Suppressing negative thoughts can be good for your mental health, study suggests Science and technology news
The common belief that suppressing negative thoughts is bad for your mental health may be wrong, according to a new study.
Researchers asked volunteers to block out negative thoughts and found that their mental health improved and thoughts became less vivid.
Professor Michael Anderson of Cambridge University said that clinical treatment has accepted the idea that suppressing thoughts actually leads to them becoming more prevalent.
“The whole point of psychotherapy is to deepen these thoughts so that you can deal with them and strip them of their power,” he said.
When COVID-19 hit in 2020, he decided to interrogate this idea to see if he could help people through the pandemic.
In collaboration with Dr. Zulkayda Mamat of the Medical Research Council’s (MRC) Cognition and Brain Sciences Unit recruited the 120 people in 16 countries to test whether it might be possible – and beneficial – for people to practice suppressing their fearful thoughts.

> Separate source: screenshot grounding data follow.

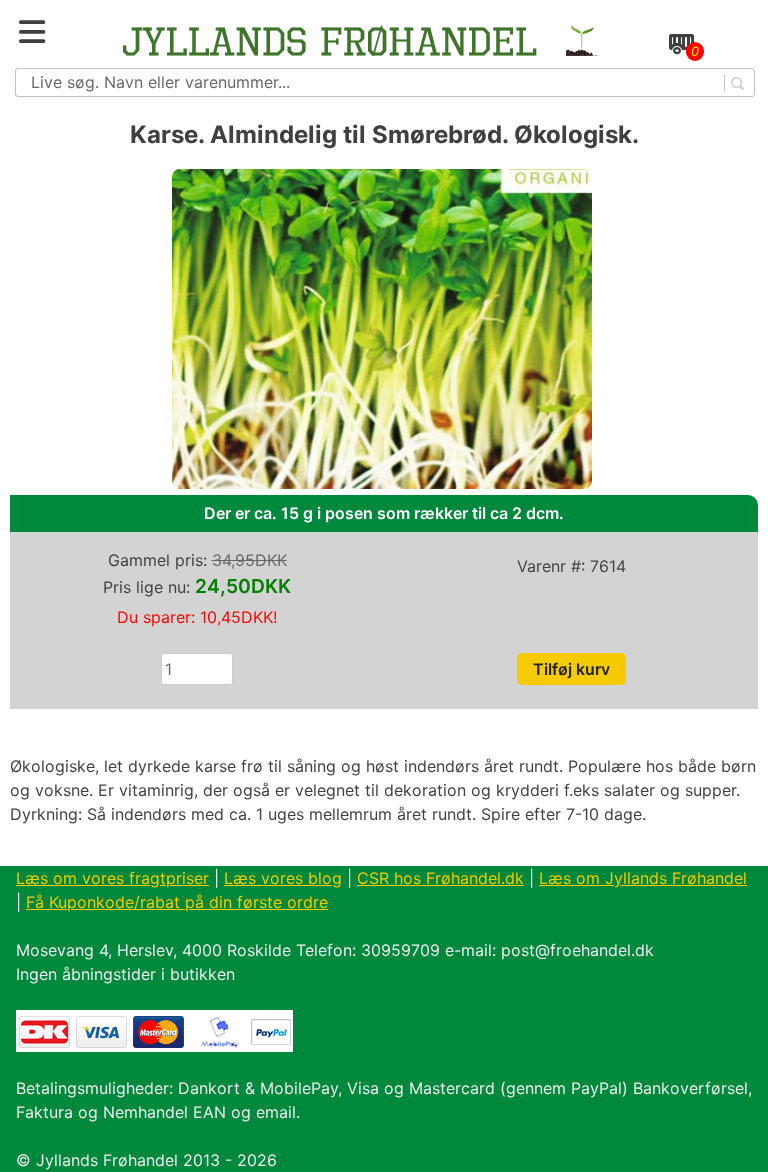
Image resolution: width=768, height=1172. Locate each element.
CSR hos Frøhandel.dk (440, 878)
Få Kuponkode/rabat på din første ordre (177, 902)
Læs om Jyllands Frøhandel (643, 878)
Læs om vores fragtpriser (112, 878)
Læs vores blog (283, 878)
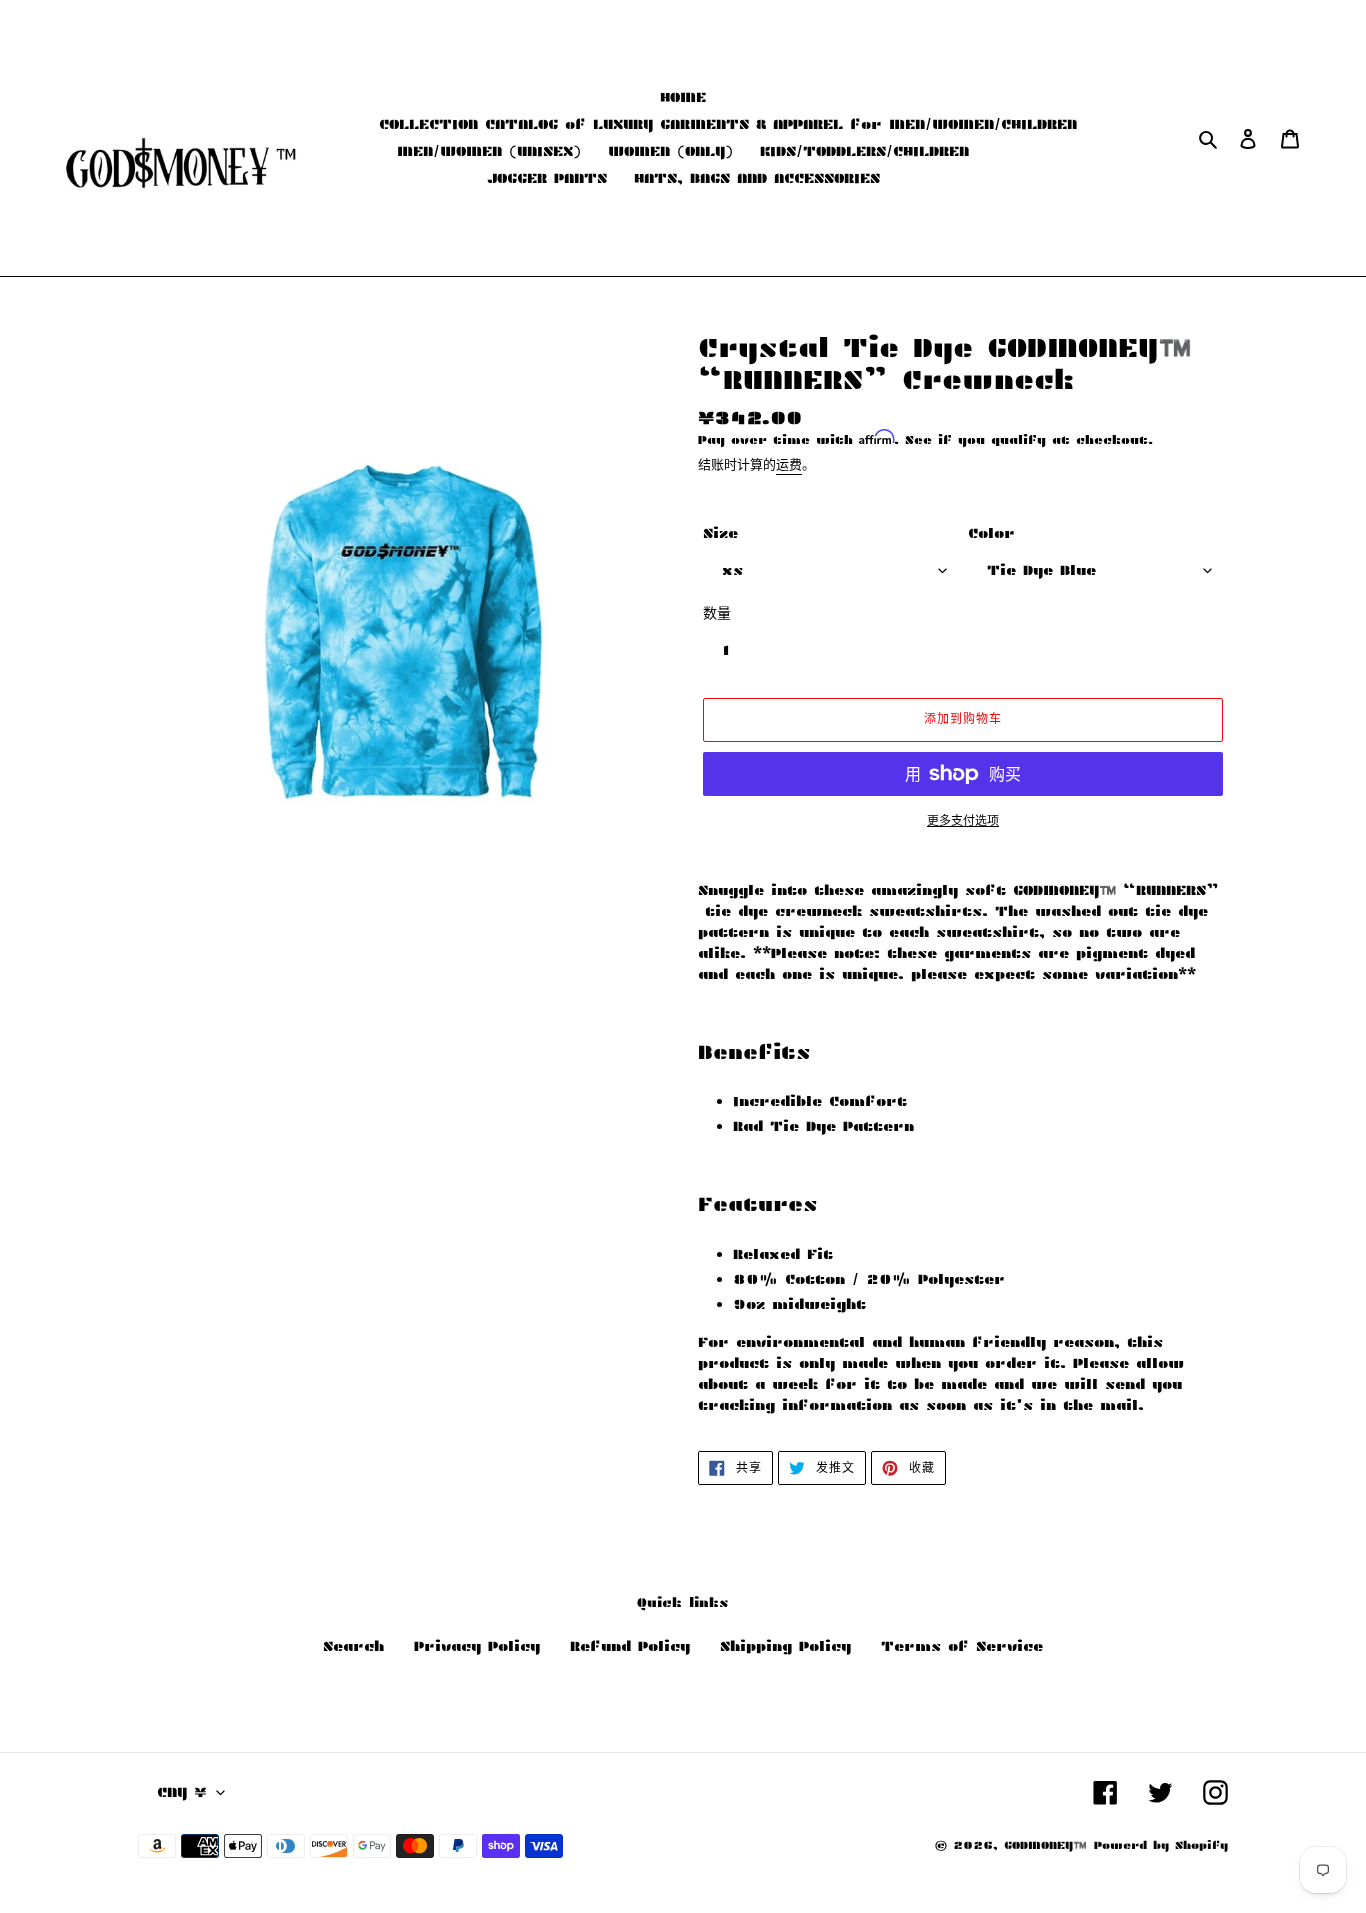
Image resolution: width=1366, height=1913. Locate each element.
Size (720, 533)
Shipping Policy (785, 1646)
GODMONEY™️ (1045, 1845)
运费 (789, 464)
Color (991, 533)
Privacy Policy (477, 1646)
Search (353, 1646)
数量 (717, 613)
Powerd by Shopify (1161, 1845)
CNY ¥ (182, 1792)
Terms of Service (962, 1646)
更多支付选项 (963, 820)
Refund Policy (630, 1646)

Each participant was asked to think of a number of scenarios that could happen in the next two years – 20 negative fears, 20 positive hopes and 36 mundane and neutral events.
The fears had to be current concerns that had repeatedly entered their thoughts.
For each scenario, they provided a cue word that would remind them of the scenario and a one-word detail.
Half of the participants were told to stare at one of their negative words for a few seconds and acknowledge the fear, but then block out other thoughts.
The other half participants were given the same task, only with their neutral words. The exercise was repeated 12 times a day for three days.
At the end of the experiment, the group that suppressed negative thoughts reported that this fear was less vivid and that their mental health had improved compared to the group that suppressed neutral thoughts.
The results held true three months after the end of the trial.
“What we found goes against the accepted narrative,” Professor Anderson said.
“Although more work will be needed to confirm the findings, it appears that actively suppressing our fearful thoughts is possible and could even be potentially beneficial.”